Aid donors announce investigation into tribal evictions in Ethiopia 23 June 2014

Bulldozers clearing Mursi land in Mago National Park, where communities are being evicted from their land to make way for sugar plantations.
Bulldozers clearing Mursi land in Mago National Park, where communities are being evicted from their land to make way for sugar plantations.
© E. Lafforgue/Survival

Representatives of some of Ethiopia’s biggest aid donors have announced that they will send a team to the southwest of the country to investigate persistent reports of human rights abuses amongst the tribes living there.

Survival International, the global movement for tribal peoples’ rights, has exposed how the tribal people of the Lower Omo Valley are being persecuted and harassed to force them off their land to make way for cotton, oil palm and sugar cane plantations.

Many other organizations have published similar reports.

The plantations are made possible by the Gibe III hydroelectric dam, which is itself the subject of huge controversy.

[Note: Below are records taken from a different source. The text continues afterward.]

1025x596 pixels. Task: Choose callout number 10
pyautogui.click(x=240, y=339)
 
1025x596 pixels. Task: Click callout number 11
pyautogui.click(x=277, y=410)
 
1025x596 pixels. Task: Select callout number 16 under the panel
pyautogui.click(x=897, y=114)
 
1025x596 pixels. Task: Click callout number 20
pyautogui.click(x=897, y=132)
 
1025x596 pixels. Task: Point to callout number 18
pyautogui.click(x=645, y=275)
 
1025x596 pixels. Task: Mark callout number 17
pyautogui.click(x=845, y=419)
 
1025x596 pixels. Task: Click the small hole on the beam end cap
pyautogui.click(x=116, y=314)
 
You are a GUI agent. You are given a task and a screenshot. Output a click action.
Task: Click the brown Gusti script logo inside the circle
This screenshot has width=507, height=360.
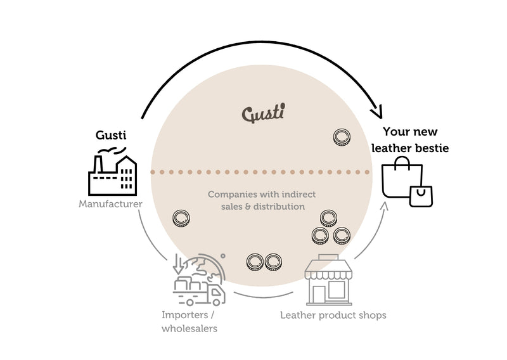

The dam, which is nearing completion, will have a serious impact on the livelihoods of 500,000 tribal people, including those living around Kenya’s Lake Turkana.

It is also projected to have catastrophic environmental consequences for the region, which is home to renowned UNESCO World Heritage sites on both sides of the border.

Survival and other NGOs have repeatedly denounced the eviction of hundreds of Bodi and Kwegu and continue to receive reports that people are being intimidated into leaving their lands for resettlement camps.

Daasanach are being forced off their land to make way for infrastructure development such as this giant pump at Omorate, which will facilitate irrigation of the plantations.
Daasanach are being forced off their land to make way for infrastructure development such as this giant pump at Omorate, which will facilitate irrigation of the plantations.
© E. Lafforgue/Survival

The Ethiopian government has not sought or obtained the indigenous peoples’ free, prior and informed consent to move from their lands, in breach of the guidelines for resettlement drawn up by the Development Assistance Group (DAG), a consortium of the largest donors to Ethiopia, including the US, the UK, Germany and the World Bank.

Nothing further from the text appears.